1. Field of the Invention
The present invention relates generally to a heat pipe for transfer or dissipation of heat from heat-generating components, and more particularly to a heat pipe with variable grooved-wick structure defined therein for increasing heat transfer capability thereof.
2. Description of Related Art
Nowadays, thermal modules are widely used in notebook computers to dissipate heat generated by CPUs. The thermal module includes a blower, a fin assembly, and a heat pipe. The heat pipe has an evaporator section and a condenser section respectively connected with a CPU and the fin assembly so as to transfer heat generated by the CPU to the fin assembly. The fin assembly is arranged at an air outlet of the blower to dissipate heat absorbed from the condenser section of the heat pipe to the surrounding environment.
In the thermal module, the evaporator section of the heat pipe usually has a smaller area than the condenser section. Accordingly, a contacting area between the evaporator section of the heat pipe and the CPU is smaller than that between the condenser section of the heat pipe and the fin assembly. Therefore, the radial power density which the evaporator section of the heat pipe undergoes is greater than that the condenser section of the heat pipe needs to undergo.

Stored data
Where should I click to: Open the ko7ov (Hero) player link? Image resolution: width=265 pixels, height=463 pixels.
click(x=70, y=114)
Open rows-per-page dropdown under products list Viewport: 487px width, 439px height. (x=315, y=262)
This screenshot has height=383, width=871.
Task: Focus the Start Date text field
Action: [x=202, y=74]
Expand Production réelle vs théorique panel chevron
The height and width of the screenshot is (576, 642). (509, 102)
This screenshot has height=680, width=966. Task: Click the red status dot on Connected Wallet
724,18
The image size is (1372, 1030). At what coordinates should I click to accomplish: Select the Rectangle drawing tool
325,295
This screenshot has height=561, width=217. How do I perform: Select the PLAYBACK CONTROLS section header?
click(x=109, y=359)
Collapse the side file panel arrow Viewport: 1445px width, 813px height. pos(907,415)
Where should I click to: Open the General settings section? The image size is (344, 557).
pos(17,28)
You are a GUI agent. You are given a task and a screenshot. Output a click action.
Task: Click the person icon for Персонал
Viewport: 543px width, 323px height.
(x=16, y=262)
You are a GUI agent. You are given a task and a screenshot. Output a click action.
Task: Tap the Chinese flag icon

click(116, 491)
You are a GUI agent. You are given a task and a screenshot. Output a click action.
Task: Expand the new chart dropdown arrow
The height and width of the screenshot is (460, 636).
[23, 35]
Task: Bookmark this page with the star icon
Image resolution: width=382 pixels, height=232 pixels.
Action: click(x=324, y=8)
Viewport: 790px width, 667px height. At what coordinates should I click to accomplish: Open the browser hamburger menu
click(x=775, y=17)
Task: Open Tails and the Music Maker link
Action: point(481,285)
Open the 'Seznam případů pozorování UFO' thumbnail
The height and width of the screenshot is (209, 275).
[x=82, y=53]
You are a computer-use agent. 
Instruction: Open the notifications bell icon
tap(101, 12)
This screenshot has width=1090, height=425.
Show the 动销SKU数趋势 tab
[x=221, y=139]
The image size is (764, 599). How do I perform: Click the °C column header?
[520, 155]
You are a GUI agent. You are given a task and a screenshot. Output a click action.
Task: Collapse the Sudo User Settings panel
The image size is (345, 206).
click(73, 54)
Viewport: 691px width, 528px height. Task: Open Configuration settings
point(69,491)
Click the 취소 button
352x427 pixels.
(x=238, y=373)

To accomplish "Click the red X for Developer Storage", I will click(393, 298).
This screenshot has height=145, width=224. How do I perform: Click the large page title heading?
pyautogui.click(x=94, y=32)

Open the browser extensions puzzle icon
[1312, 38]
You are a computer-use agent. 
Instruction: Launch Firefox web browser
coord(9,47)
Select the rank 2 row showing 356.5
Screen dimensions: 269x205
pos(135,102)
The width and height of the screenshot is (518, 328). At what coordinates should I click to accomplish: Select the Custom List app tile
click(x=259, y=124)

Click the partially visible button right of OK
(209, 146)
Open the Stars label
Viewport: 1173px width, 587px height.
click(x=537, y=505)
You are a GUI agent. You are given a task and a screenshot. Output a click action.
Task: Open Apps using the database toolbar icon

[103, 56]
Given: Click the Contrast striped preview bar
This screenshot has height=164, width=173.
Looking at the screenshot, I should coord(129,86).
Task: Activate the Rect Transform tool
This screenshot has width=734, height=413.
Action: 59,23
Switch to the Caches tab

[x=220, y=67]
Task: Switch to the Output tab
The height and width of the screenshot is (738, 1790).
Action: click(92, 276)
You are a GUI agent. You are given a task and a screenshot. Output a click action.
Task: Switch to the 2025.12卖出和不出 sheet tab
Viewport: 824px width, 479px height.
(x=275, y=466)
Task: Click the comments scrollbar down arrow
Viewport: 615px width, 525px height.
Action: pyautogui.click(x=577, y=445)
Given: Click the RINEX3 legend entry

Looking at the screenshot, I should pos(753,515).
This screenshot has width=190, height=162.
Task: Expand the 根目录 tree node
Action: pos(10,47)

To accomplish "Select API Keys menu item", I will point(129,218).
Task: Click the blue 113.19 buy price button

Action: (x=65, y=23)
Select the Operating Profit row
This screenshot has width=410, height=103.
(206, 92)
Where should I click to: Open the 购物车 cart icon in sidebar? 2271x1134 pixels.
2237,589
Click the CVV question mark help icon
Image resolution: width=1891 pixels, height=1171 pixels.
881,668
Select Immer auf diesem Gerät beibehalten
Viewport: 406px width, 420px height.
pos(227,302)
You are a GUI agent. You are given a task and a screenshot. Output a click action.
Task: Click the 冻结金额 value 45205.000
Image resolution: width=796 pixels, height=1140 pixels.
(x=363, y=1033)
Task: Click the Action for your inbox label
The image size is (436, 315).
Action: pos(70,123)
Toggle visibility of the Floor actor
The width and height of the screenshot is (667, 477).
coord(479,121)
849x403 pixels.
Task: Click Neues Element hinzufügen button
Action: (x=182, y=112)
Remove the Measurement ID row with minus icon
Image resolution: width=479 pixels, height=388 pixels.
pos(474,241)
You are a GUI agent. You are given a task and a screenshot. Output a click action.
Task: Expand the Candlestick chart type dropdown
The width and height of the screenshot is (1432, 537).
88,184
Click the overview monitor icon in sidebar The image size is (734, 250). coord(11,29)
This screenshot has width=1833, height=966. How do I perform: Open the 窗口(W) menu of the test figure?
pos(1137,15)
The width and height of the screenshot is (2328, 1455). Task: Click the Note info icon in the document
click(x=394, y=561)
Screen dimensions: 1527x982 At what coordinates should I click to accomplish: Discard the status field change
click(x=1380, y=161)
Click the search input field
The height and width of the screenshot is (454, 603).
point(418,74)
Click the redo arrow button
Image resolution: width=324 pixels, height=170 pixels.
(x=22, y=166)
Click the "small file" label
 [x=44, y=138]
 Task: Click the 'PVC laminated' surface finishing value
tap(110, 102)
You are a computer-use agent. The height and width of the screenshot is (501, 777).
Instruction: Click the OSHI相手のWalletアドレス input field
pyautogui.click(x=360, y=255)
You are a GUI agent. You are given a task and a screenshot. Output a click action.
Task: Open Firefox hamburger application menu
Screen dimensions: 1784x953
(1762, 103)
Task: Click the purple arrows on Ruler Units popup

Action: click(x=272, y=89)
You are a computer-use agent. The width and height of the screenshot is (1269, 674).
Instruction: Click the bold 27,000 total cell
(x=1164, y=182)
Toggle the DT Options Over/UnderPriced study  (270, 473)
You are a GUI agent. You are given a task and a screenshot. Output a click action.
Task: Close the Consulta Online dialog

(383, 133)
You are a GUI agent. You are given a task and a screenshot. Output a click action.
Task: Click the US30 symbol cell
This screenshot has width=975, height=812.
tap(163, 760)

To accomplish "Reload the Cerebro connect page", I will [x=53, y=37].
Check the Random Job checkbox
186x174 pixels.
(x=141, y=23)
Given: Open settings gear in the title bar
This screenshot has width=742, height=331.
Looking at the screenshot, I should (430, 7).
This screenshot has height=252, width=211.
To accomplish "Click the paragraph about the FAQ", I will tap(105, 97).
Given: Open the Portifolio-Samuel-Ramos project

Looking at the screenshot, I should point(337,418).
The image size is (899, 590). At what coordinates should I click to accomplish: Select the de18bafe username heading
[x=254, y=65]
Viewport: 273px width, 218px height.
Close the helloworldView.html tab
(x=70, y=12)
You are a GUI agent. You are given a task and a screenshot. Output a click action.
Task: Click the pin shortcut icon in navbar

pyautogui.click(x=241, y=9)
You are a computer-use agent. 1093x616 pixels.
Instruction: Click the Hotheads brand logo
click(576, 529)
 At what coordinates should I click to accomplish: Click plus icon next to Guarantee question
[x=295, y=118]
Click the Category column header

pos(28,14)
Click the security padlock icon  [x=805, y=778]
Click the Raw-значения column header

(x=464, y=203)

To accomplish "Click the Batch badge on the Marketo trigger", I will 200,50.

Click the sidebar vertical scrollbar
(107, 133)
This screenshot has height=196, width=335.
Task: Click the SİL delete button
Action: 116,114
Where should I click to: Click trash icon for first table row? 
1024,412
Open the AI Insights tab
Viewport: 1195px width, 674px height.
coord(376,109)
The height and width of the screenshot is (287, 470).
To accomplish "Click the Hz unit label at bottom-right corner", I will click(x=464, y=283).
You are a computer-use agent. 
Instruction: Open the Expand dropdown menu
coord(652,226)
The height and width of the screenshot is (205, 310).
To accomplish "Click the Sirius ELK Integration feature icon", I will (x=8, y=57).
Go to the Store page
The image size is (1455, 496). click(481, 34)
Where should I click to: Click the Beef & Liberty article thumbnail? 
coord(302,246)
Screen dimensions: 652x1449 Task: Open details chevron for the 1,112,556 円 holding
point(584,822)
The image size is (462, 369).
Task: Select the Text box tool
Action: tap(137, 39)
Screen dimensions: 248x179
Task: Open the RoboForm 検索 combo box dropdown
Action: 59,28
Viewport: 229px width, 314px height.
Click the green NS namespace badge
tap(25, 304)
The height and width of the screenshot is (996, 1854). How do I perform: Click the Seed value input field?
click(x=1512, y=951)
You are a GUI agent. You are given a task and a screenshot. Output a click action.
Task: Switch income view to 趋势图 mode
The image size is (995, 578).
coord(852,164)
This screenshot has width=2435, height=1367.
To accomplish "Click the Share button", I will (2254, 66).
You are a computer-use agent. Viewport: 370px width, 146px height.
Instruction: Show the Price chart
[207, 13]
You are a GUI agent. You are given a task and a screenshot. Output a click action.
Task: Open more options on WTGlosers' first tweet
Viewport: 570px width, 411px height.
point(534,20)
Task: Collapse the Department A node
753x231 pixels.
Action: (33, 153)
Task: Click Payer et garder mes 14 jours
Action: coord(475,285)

**What to produce**: Say whether each statement below agrees with the passage on heat pipes, answering yes or no and quoting the words from the passage that decide it. (a) The thermal module includes a blower, a fin assembly, and a heat pipe. (b) The evaporator section of the heat pipe usually has a larger area than the condenser section. (c) The fin assembly is placed at an air inlet of the blower.

**Exercise answer**:
(a) Yes: "The thermal module includes a blower, a fin assembly, and a heat pipe."
(b) No: "the evaporator section of the heat pipe usually has a smaller area than the condenser section."
(c) No: "The fin assembly is arranged at an air outlet of the blower"